India e Pakistan avevano accettato un cessate il fuoco lungo la LoC nel 2003, ma gli sforzi per arrivare a un accordo formale si sono arenati nel 2006. Eppure, dietro le quinte della diplomazia ufficiale, le truppe su entrambi i lati della LoC sono state ingaggiate in un’annosa guerra segreta, a bassa intensità, spesso selvaggia, che la conferenza stampa del generale Singh ha ammesso pubblicamente.
L’attacco di questa notte, come afferma il generale nel suo discorso, è stato la risposta indiana alle ripetute incursioni di militanti e terroristi pakistani sul suolo indiano. L’ultima, quella del 18 settembre scorso, quando quattro miliziani sono penetrati in una base militare indiana a Uri, a poche decine di chilometri dalla Linea di Controllo, uccidendo 18 militari indiani.
Quello di Uri è stato il più grave attentato avvenuto in Kashmir negli dagli anni 90, da quando cioè si è intensificata la guerriglia per l’autonomia del kashmir.
Non si hanno certezze sull’affiliazione dei quattro miliziani, probabilmente erano del gruppo Jaish-e-Mohammed, lo stesso dell’attacco a Pathankot a gennaio. Ma a Delhi non hanno dubbi: venivano dal Pakistan, più volte accusato di coprire i gruppi terroristici che proliferano sul suo territorio garantendone l’impunità.
L’attacco ha scatenato una pioggia di accuse incrociate tra Delhi e Islamabad con il ministro degli esteri indiano, Rajnath Singh, che è arrivato ad accusare apertamente il Pakistan di essere uno “stato terrorista” e di usare il terrorismo come linea politica. Toni aspri che segnano la fine inequivocabile delle trattative avviate tra i due governi, già arenatesi dopo l’attacco di Pathankot e la tensione che è seguita alla morte del combattente kashmiro Burhan Wani.
Uri ha comportato una brusca virata, concordano gli analisti di politica estera, che ha portato l’India ad abbandonare la linea diplomatica e del dialogo per assumere una posizione più netta e intransigente contro il terrorismo di matrice pakistana, finalizzata a isolare politicamente il Pakistan. E mentre Modi dichiarava che l’attacco non sarebbe rimasto impunito, la stampa anticipava “azioni mirate oltre confine”. Azioni che si sono concretizzate la notte scorsa.

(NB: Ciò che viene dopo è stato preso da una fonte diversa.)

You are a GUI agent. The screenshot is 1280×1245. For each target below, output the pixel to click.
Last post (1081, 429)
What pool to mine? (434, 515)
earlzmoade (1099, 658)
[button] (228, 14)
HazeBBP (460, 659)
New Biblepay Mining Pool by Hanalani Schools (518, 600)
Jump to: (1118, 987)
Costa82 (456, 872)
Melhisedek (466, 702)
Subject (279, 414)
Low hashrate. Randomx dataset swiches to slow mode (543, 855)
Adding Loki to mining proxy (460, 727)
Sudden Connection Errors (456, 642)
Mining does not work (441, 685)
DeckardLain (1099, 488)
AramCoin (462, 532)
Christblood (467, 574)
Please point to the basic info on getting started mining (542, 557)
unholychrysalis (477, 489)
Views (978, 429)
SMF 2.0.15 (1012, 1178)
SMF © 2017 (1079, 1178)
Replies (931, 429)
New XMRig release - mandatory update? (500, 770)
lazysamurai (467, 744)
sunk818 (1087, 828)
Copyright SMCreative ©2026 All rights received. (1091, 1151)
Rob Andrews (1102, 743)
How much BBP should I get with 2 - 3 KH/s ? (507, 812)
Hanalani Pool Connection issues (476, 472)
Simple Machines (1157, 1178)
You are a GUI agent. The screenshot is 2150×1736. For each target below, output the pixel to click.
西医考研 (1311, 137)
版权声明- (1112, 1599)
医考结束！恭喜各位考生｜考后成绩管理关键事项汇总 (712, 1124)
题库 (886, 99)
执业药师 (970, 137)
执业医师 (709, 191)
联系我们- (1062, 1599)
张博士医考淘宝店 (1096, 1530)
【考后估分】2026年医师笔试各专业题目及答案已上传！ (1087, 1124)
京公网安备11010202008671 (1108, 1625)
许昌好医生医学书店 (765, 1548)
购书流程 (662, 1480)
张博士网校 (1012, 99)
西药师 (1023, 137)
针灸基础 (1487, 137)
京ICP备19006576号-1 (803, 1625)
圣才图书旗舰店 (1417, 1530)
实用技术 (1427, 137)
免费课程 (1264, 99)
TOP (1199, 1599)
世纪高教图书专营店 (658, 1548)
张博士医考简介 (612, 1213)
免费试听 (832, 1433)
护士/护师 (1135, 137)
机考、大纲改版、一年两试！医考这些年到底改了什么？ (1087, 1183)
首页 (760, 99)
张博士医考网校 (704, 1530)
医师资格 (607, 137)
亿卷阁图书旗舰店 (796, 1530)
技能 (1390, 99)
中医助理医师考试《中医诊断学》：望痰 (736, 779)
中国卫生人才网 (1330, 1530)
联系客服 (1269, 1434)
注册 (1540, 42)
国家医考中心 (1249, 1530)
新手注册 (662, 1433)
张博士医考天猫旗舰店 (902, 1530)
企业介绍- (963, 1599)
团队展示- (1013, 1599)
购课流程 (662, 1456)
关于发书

Intanto, all’indomani dell’attacco di Uri, il premier pakistano Nawaz Sharif, è volato a New York per partecipare all’Assemblea Generale delle Nazioni Unite, dove ha posto sotto gli occhi della comunità internazionale la situazione dei kashmiri e denunciato la repressione e le violazioni dei diritti umani perpetrate impunemente dall’esercito Indiano. Ma l’appello non ha riscosso il sostegno sperato, anzi.
Il Pakistan ha preso pubblicamente le parti della popolazione kashmira appoggiando la proposta dei separatisti di un referendum per l’autodeterminazione, dopo gli ultimi mesi in cui la tensione nel territorio conteso è riesplosa lasciandosi dietro 80 morti civili e migliaia di feriti. Ma si è trovato sempre più isolato politicamente, con l’India di Modi impegnata in una guerra totale, finalizzata alla distruzione della sua reputazione in ambito regionale e internazionale.
Mercoledì scorso, Delhi ha annunciato che non parteciperà al prossimo summit della SAARC (South Asian Association of Regional Cooperation) seguito a ruota da altri tre paesi – Afghanistan, Bangladesh e Bhutan -, che hanno annunciato la loro volontà di boicottare la prossima riunione, prevista a Islamabad nel mese di novembre.
Il premier Narendra Modi, lo stesso che neanche un anno fa era proprio a Islamabad per una visita a sorpresa al suo omologo pakistano Nawaz Sharif, ha anche sollevato la possibilità che Nuova Delhi possa allontanarsi e recedere dall’Indus Water Treaty, un accordo importante negoziato dalla World Bank nel 1960. Trattato che permette al Pakistan di attingere acqua da tre fiumi che scorrono in India, e forniscono acqua al 65 per cento del paese. Schermaglie e dimostrazioni di forza ai due lati della Line of Control.